──────── Supplied records
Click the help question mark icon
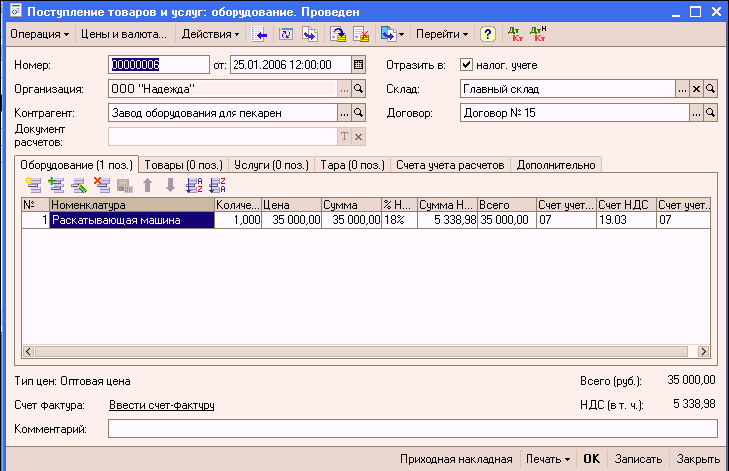This screenshot has width=729, height=471. 487,34
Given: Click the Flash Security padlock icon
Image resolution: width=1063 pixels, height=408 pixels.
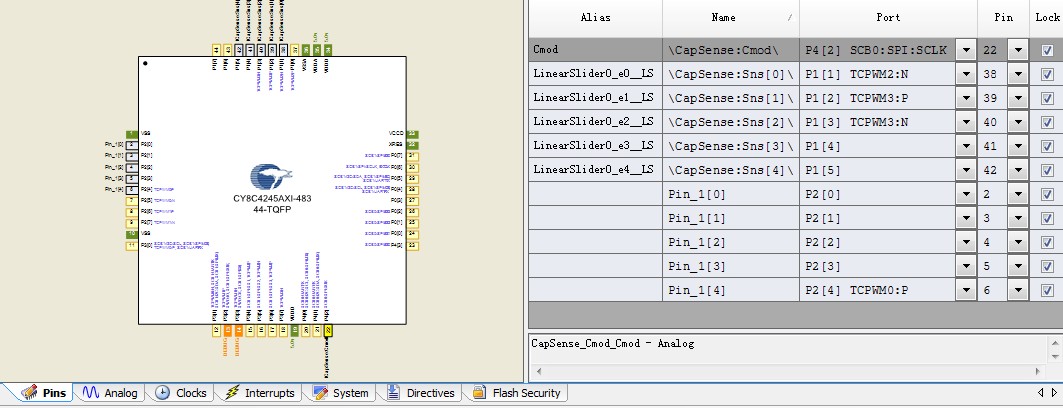Looking at the screenshot, I should point(480,393).
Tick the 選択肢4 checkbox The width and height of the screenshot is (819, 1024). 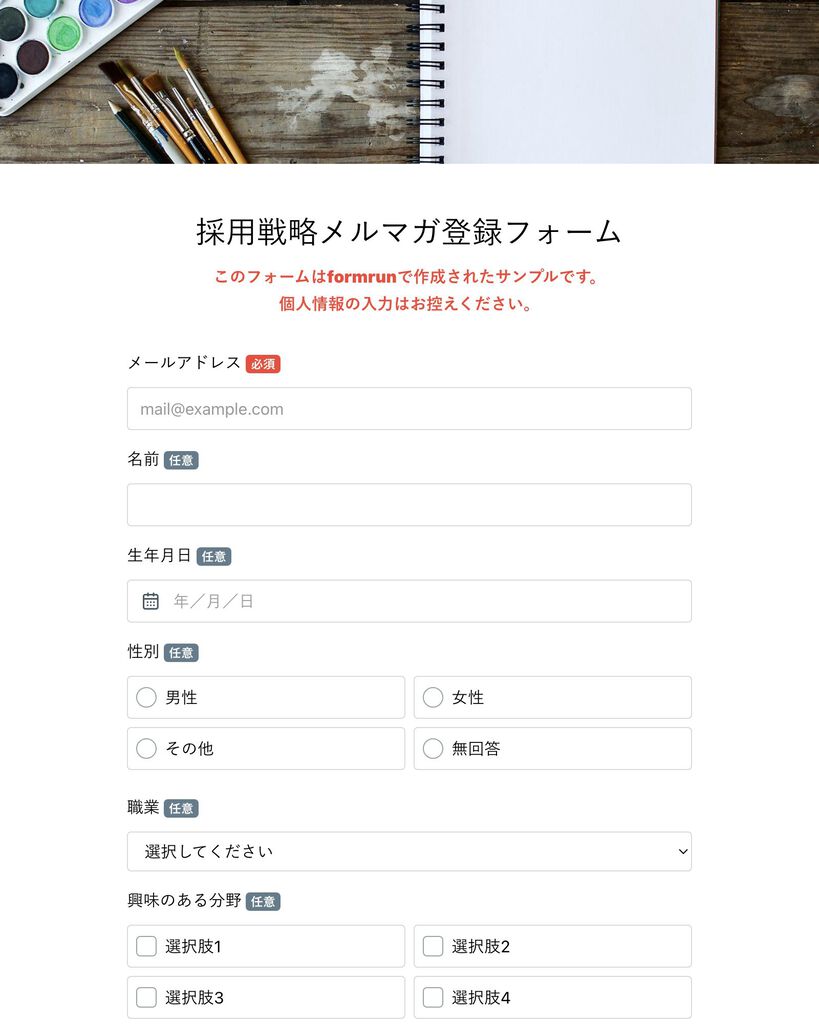point(433,997)
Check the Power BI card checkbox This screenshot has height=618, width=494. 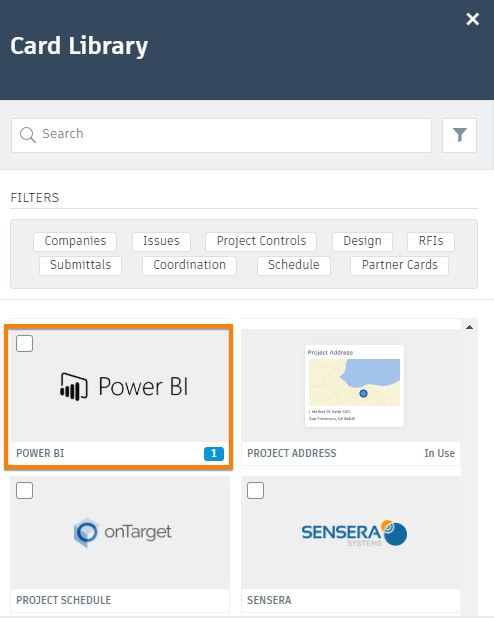click(24, 344)
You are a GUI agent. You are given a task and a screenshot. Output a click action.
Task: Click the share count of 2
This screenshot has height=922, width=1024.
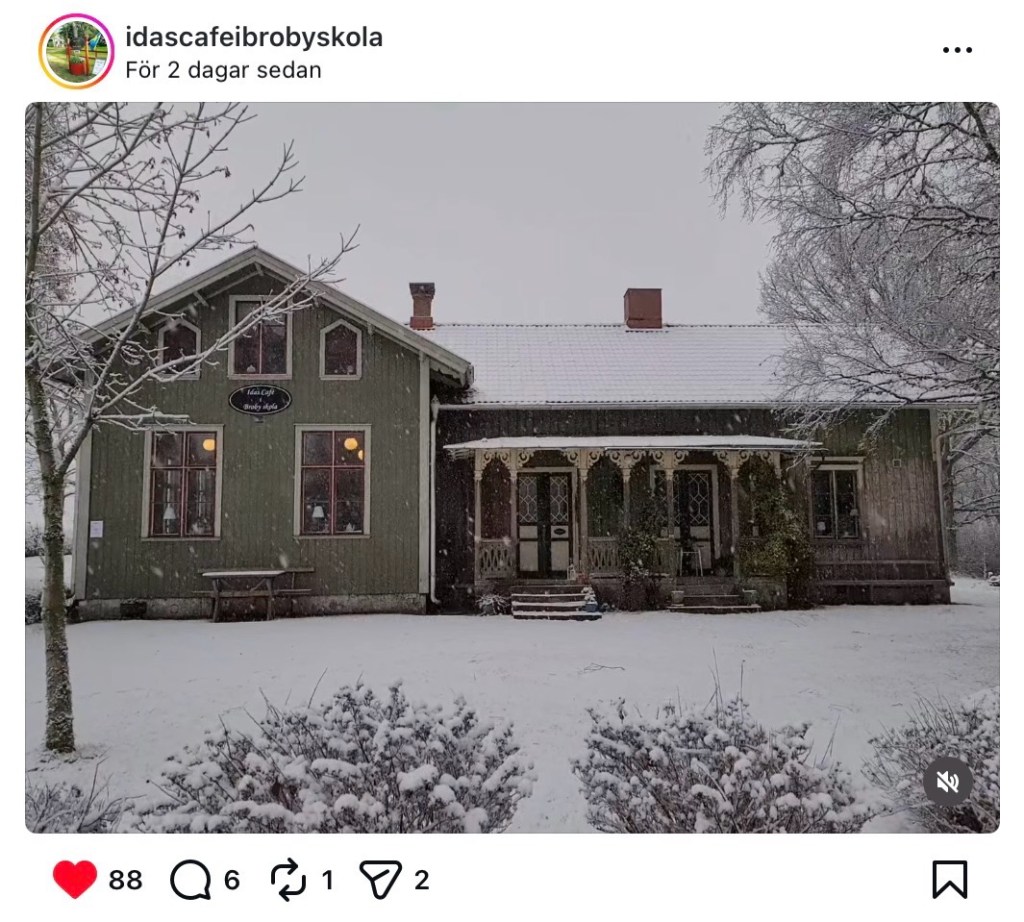coord(422,880)

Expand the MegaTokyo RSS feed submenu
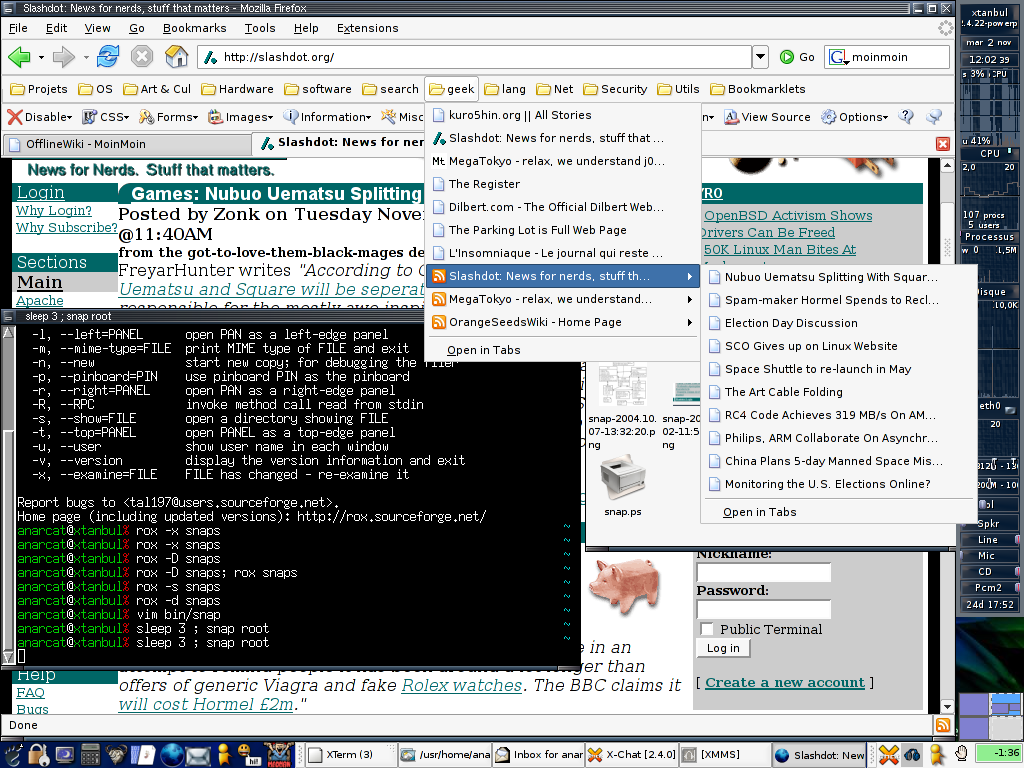point(560,299)
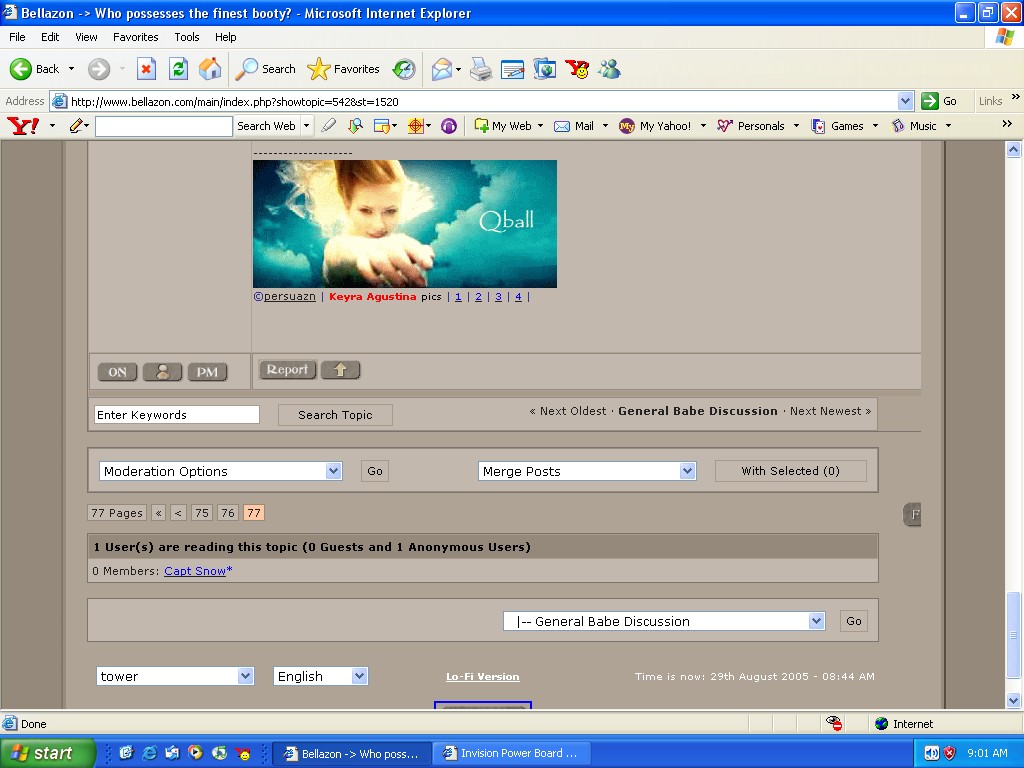The image size is (1024, 768).
Task: Expand the General Babe Discussion forum jump dropdown
Action: [x=664, y=621]
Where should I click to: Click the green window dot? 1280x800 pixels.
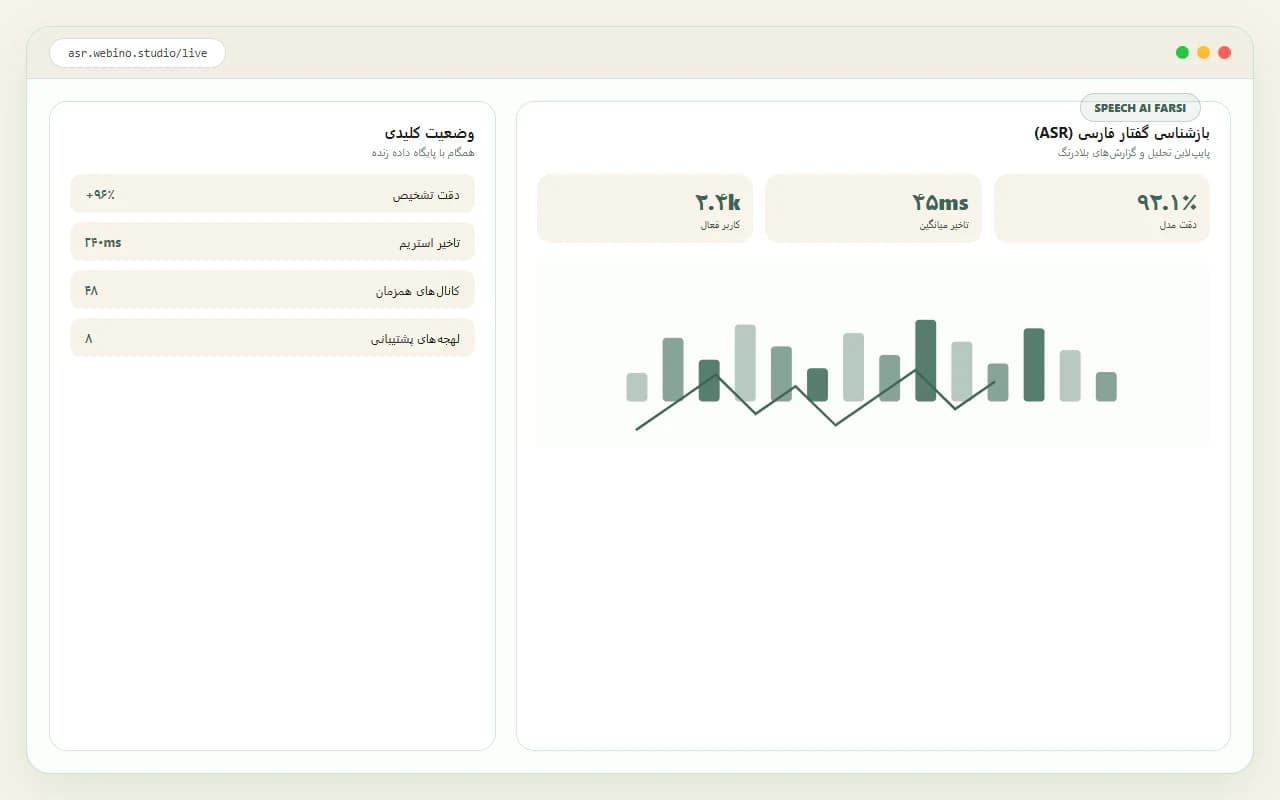coord(1182,52)
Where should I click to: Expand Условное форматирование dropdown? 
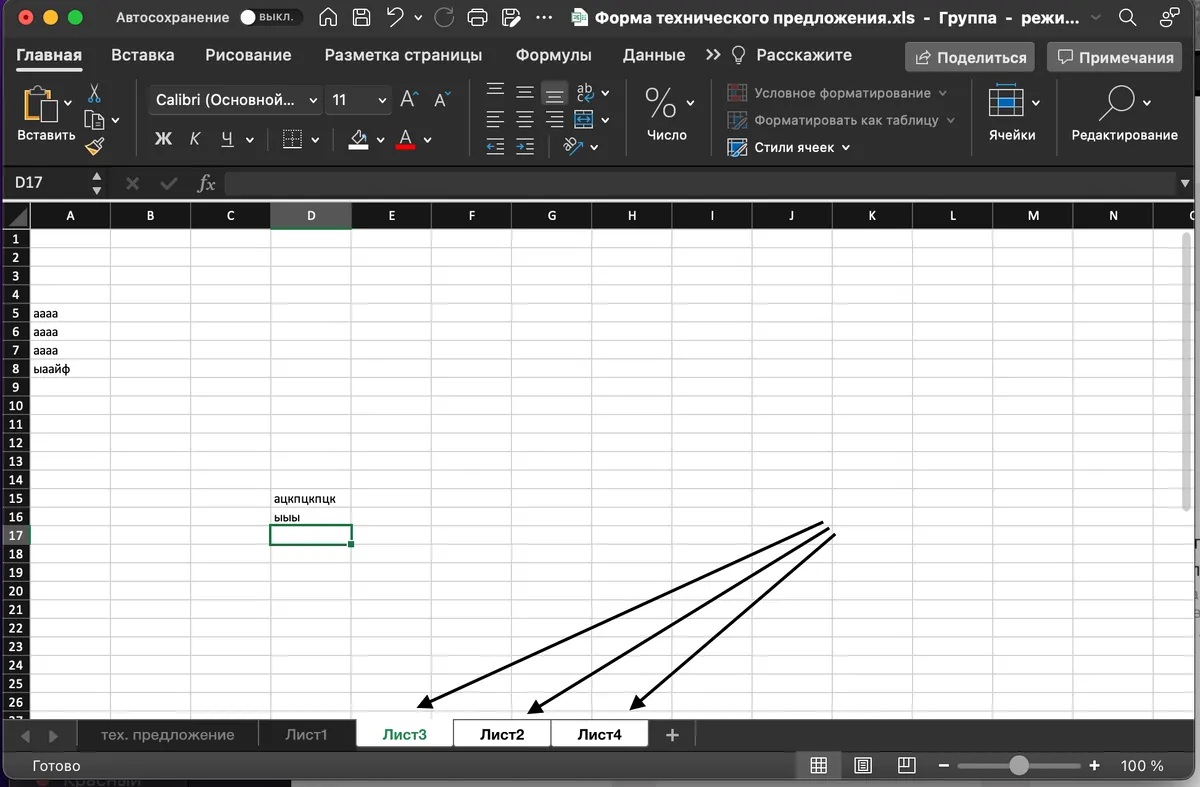click(x=836, y=93)
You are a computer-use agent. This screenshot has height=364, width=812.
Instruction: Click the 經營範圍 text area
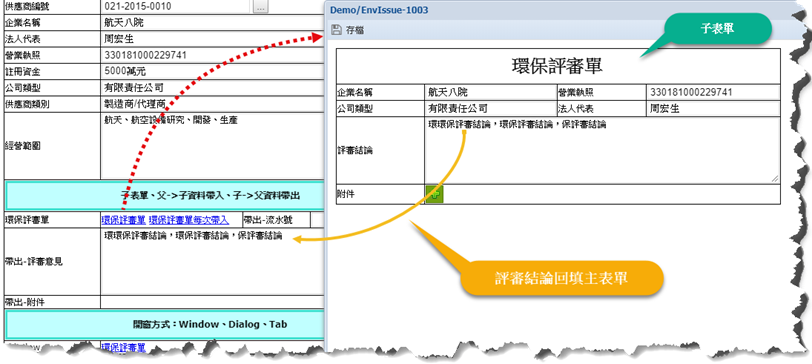point(212,147)
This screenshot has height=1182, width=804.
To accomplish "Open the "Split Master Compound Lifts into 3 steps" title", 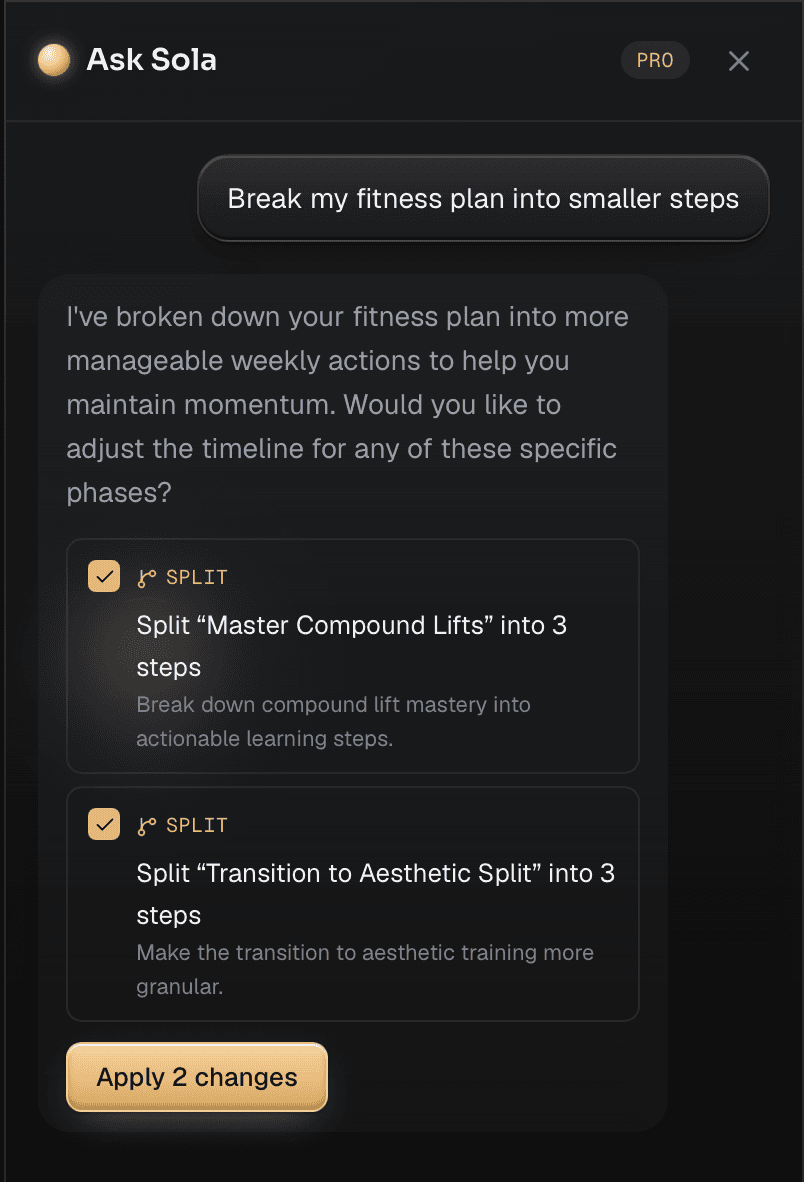I will (x=351, y=646).
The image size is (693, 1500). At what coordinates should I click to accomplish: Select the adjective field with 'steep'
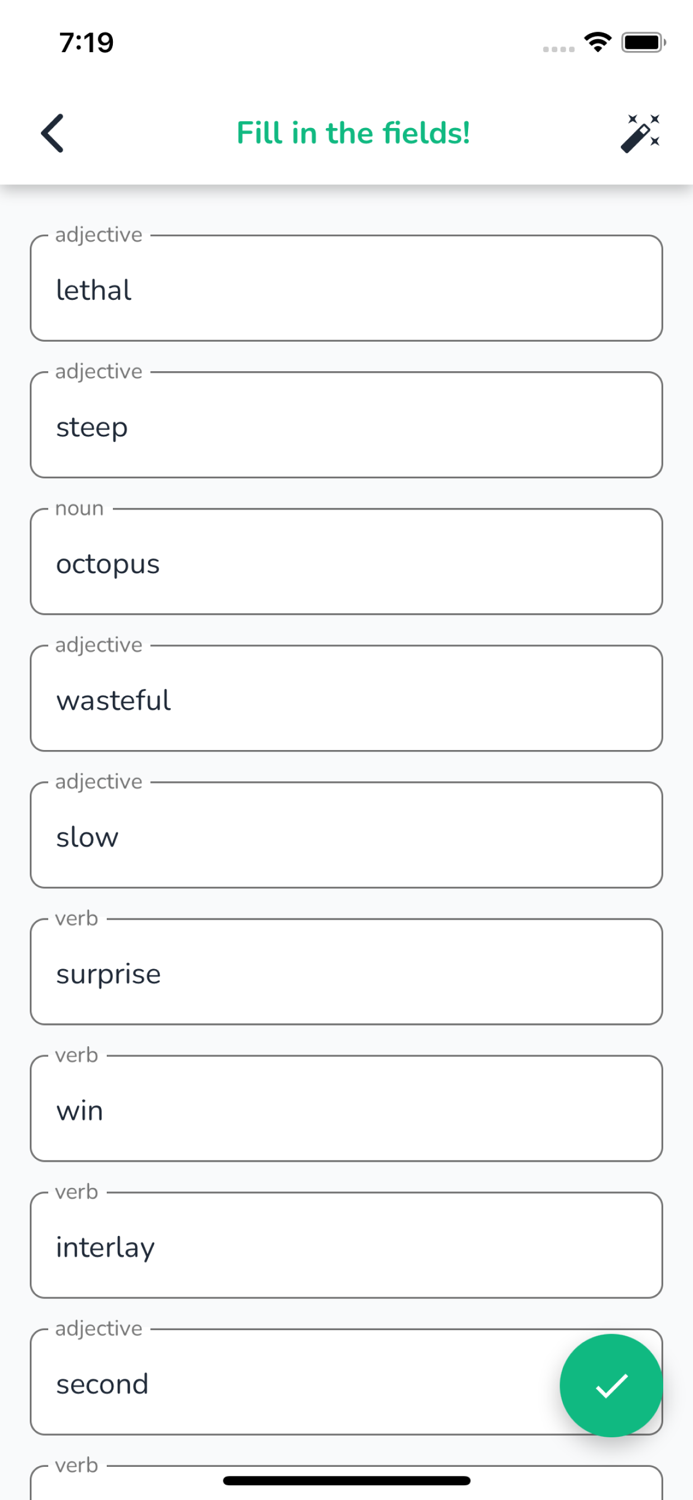[x=346, y=427]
────────────────
**Your goal**: Filter the listing above for the string "agent" and copy every matching line.

**Solution below**:
You are a GUI agent. You are given a task and a screenshot. Output a click action.
You are a computer-use agent. This screenshot has height=364, width=812.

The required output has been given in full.